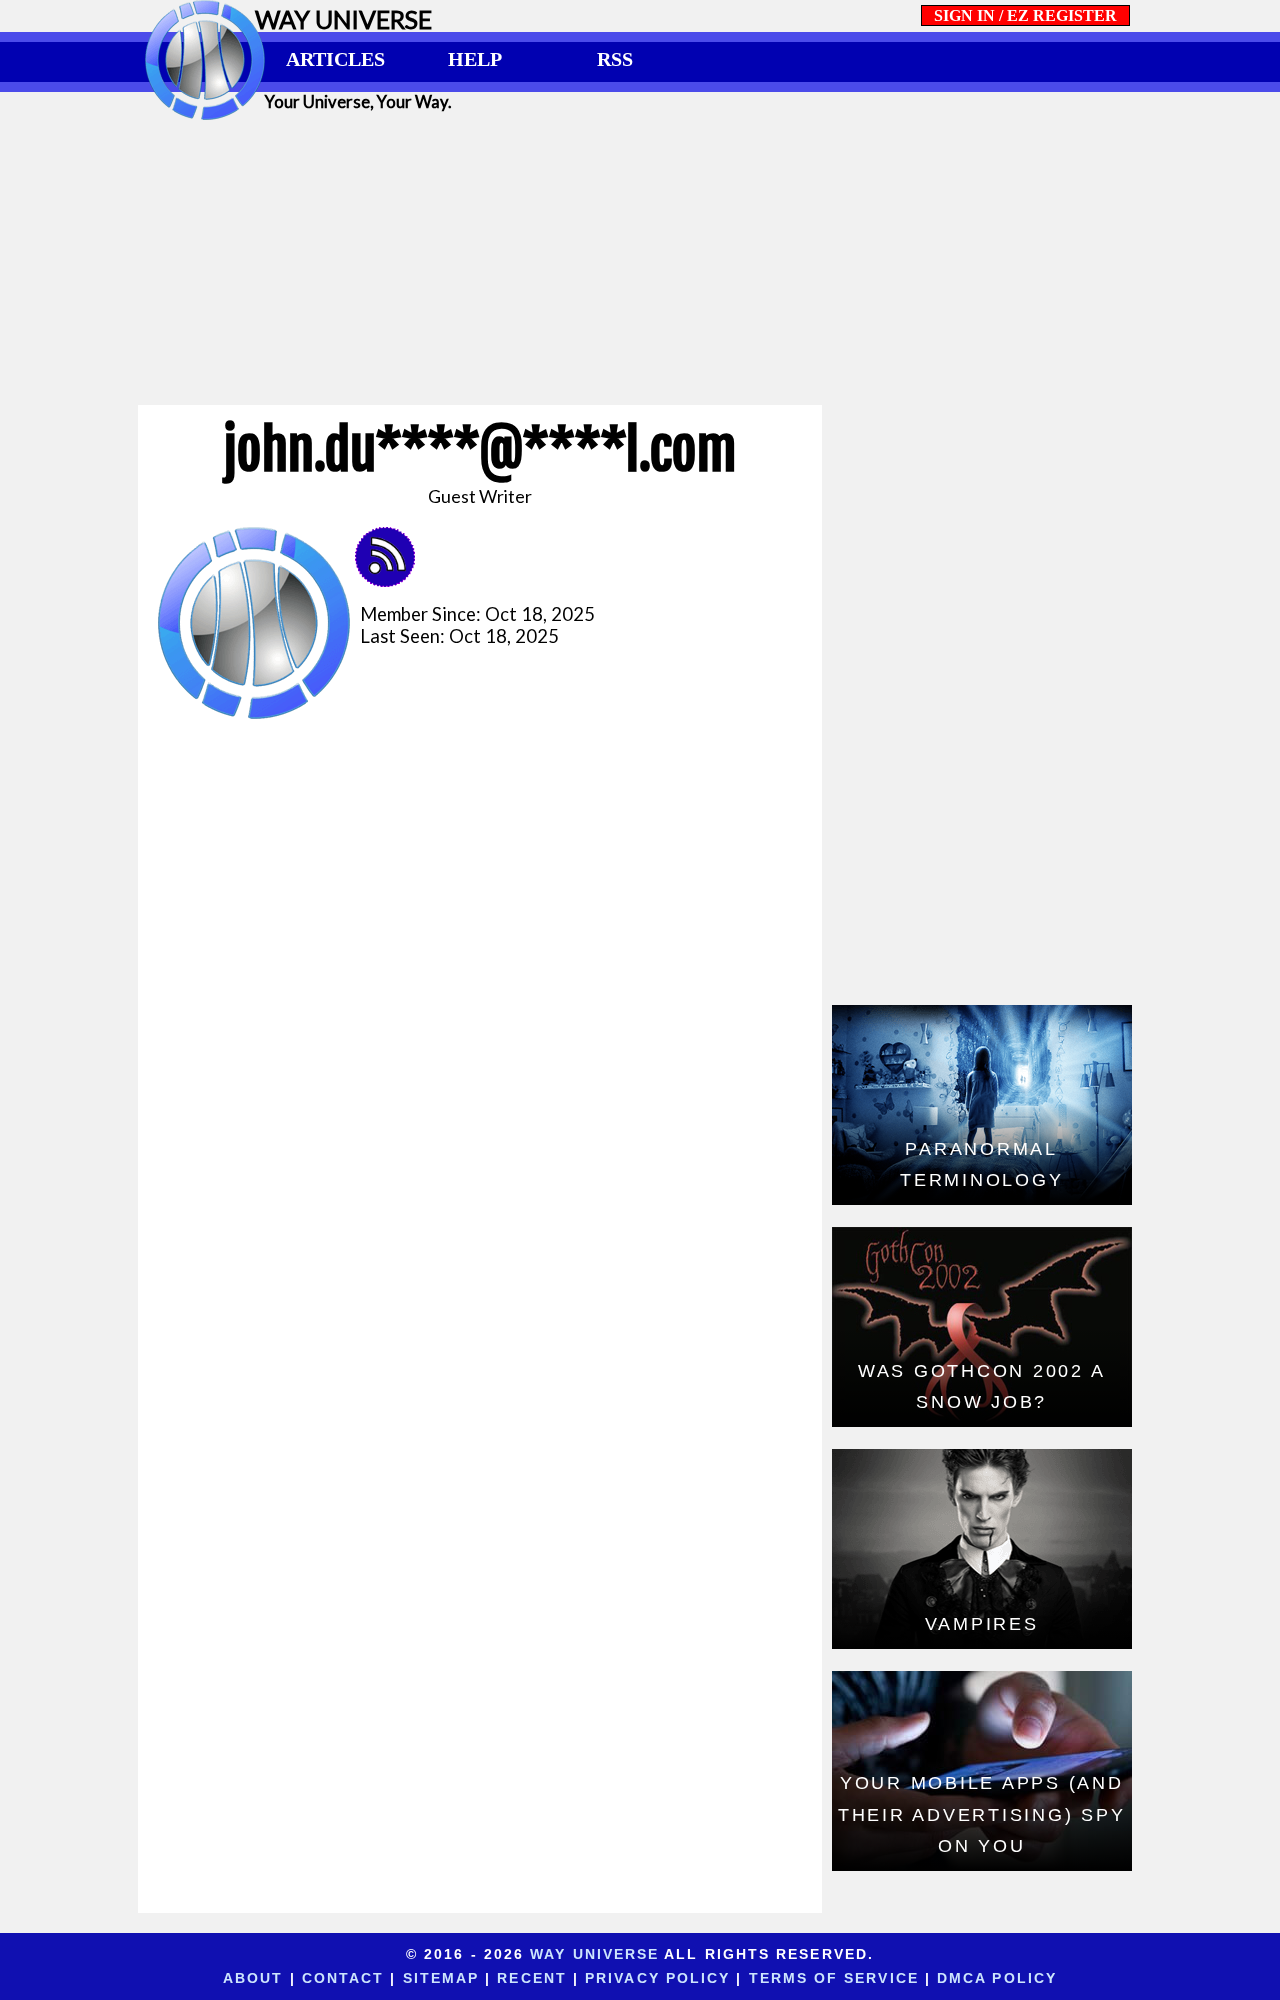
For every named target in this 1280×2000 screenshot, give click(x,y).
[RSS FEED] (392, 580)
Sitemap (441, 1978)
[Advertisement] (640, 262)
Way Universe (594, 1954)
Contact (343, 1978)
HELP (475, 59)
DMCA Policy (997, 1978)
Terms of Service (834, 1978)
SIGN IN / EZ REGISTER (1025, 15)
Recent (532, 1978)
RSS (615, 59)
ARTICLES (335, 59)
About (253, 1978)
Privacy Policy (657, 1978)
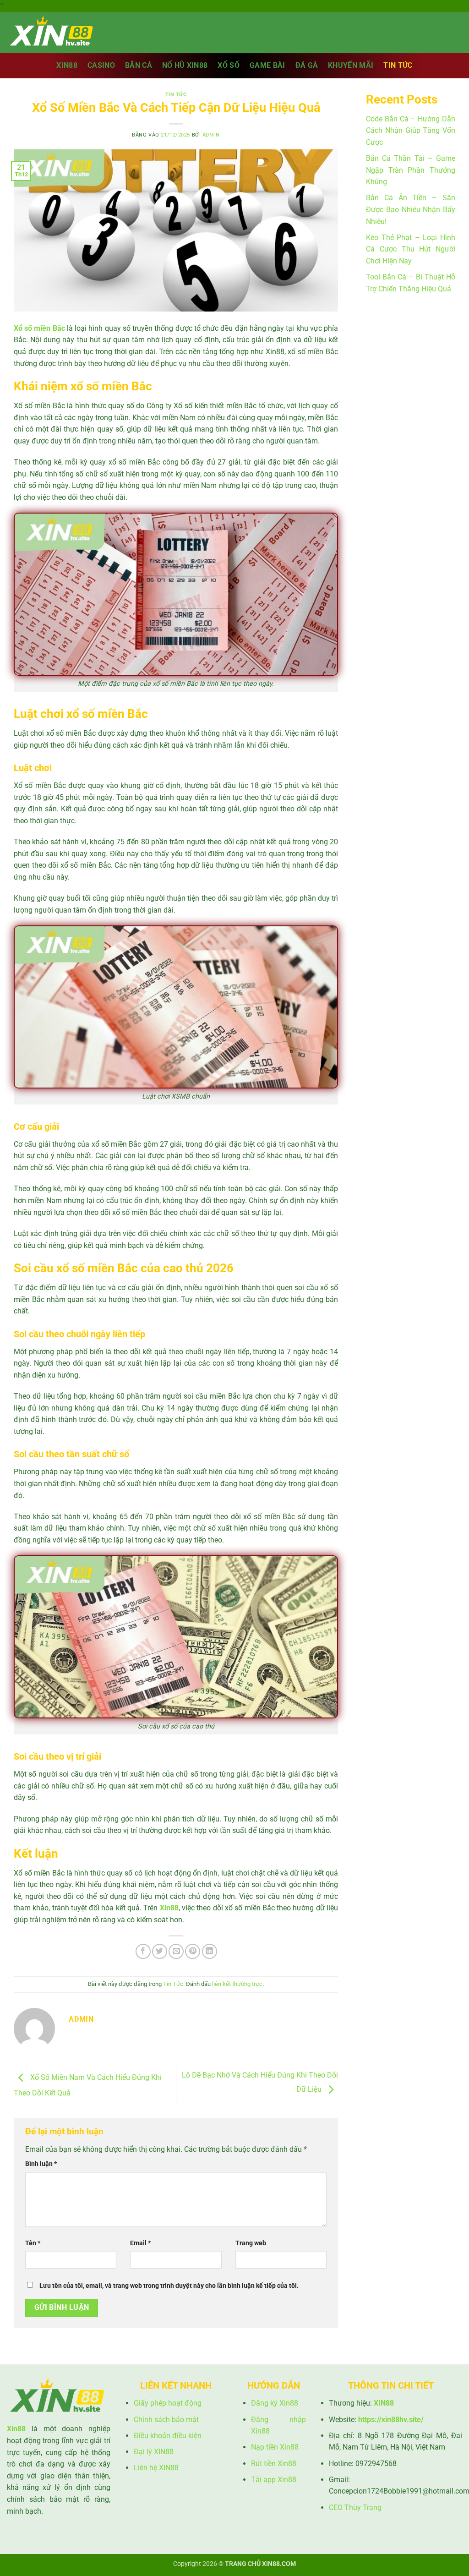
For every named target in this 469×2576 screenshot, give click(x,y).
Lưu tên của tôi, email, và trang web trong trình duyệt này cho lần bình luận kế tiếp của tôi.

------

Exercise brief:
Find the lines above with the word "target". Copy them out.

Solution to this task:
For every named target in this 1280×2000 screenshot, give click(x,y).
For every named target in this 469×2576 screenshot, give click(x,y).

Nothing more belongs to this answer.